İman hayat iksiridir.

Hayat onunla canlanır ve renklenir. Dünya onunla aydınlanır. İnsan onunla güçlenir.

İnanç mutluluk kaynağıdır. Hem de mutluluğun temelidir.

İmanla zindanlar saray, çöller vaha olur.

Mevlana, “Allah ile olunca ölümde hoştur, ömür de hoştur,” der “Narın da (ateş) hoş, nurunda Hoş,”diyen Yunus Emre iman gözlüğüyle gördüklerini söylemiştir.

Her şey inanan insanın eli altındadır.

O, yeryüzünü bir saray, güneşi bir avize, ay’ı bir takvim, baharı da bir halı, kendisini de o sarayın efendisi olarak görür.

“Yeryüzü benim bahçemdir.” Diyebilir.

“Allah’ı bulan her şeyi bulur.

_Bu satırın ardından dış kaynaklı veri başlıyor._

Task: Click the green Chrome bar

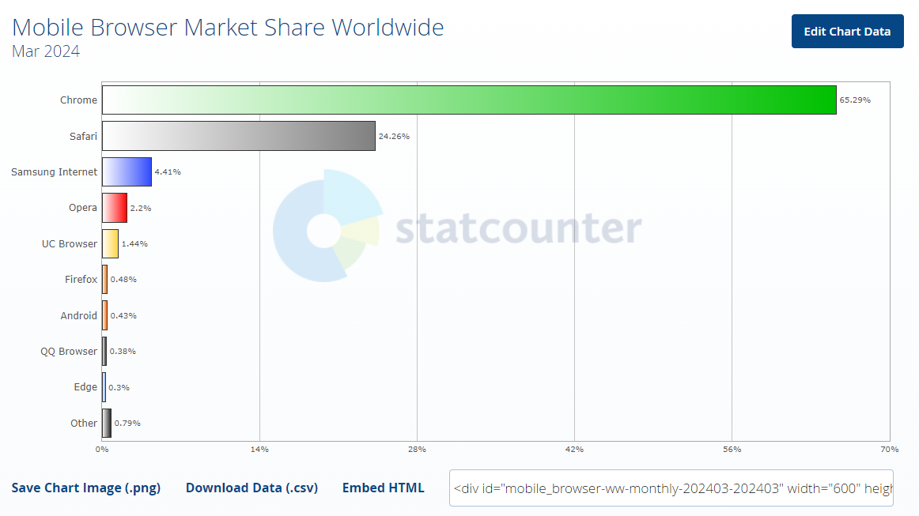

Onu bulamayan ise hiçbir şeyi bulamaz.

Bulsa da başına bela bulur” diyen Hikem-i Ataiyye bu gerçeği ne güzel dile getirmiştir.

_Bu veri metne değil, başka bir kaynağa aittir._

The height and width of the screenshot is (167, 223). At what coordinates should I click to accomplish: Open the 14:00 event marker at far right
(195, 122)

Rauf Denktaş, başarının ve saadetin kazanılmasında inançlı olmanın önemini şöyle dile getirir:

“Pusulasız gemi er geç karaya oturacaktır.

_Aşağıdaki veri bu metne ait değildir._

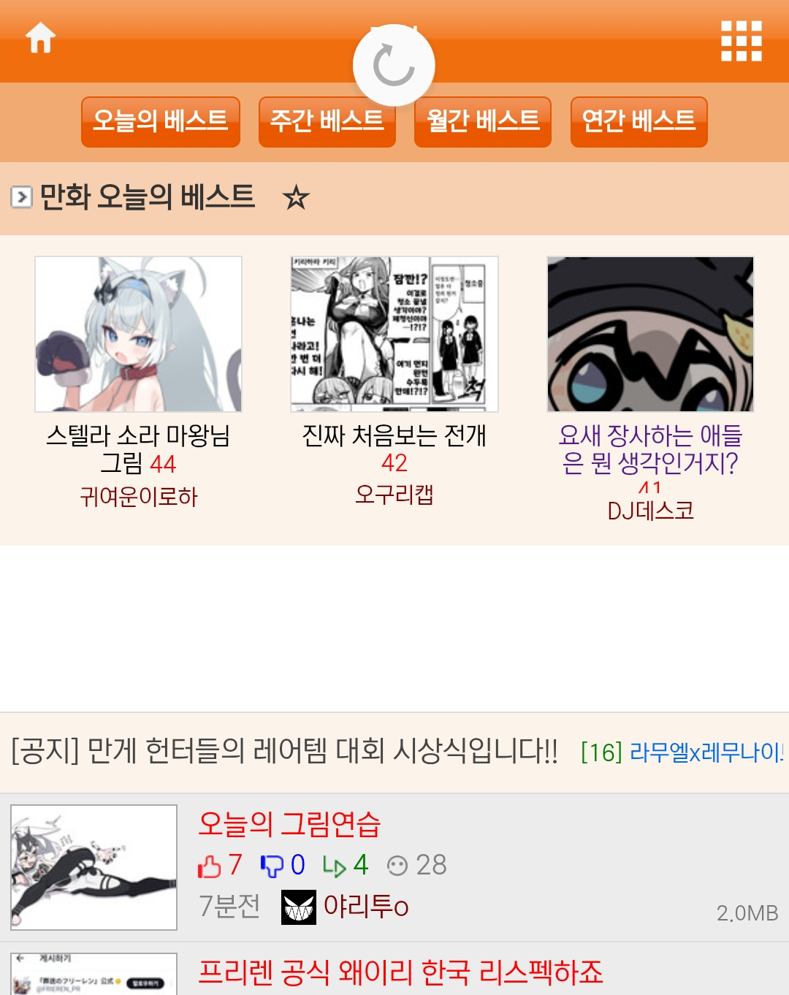Image resolution: width=789 pixels, height=995 pixels.
Task: Open the cat-girl illustration thumbnail
Action: pyautogui.click(x=138, y=334)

İnsanoğlunun pusulası ilimdir, dindar ve imandır.

Dinsiz ve imansız kişi pusulasız gemiye benzer; er geç karaya oturacak, başını taşlara çarpacaktır.”

İnançsızın geçmişi karanlık, geleceği karanlık, bugünü karanlıktır.

Geçmişin ızdıraplarıyla yanar, kavrulur.

Geleceğinden endişe içindedir.

Bugünü ise ıztıraplarla doludur.

İnançsızın gözünde mazi, sevdiklerini yutmuş bir mezarlık; gelecek, kendisini ve bütün dostlarını asacak idam sehpasıdır.

İnançsızın gözünde her şey başıboş, her şey zavallı, her şey yaslıdır. Kendisi de onların üzüntülerini yüklenen bahtsız!

İnançsızın gözünde dünya bütün lezzet, zevk ve tantanasına rağmen ıztırap küpüdür.

Öyle ya, darağacına asılmak için bekleyen bir insanın hayattan lezzet alması düşünülebilir mi?

Darağacını altınla, yakutla, zebercetle, en kıymetli taş ve zinet eşyalarıyla süsleseniz; sonra da idamlığın önüne en nefis yemeklerle donatılmış bir sofra kursanız ve ona, “Gerçi bir müddet sonra asılacaksınız, ama siz yine de yemenize içmenize bakın!” deseniz; bu onu kızdırmaktan başka bir işe yaramaz.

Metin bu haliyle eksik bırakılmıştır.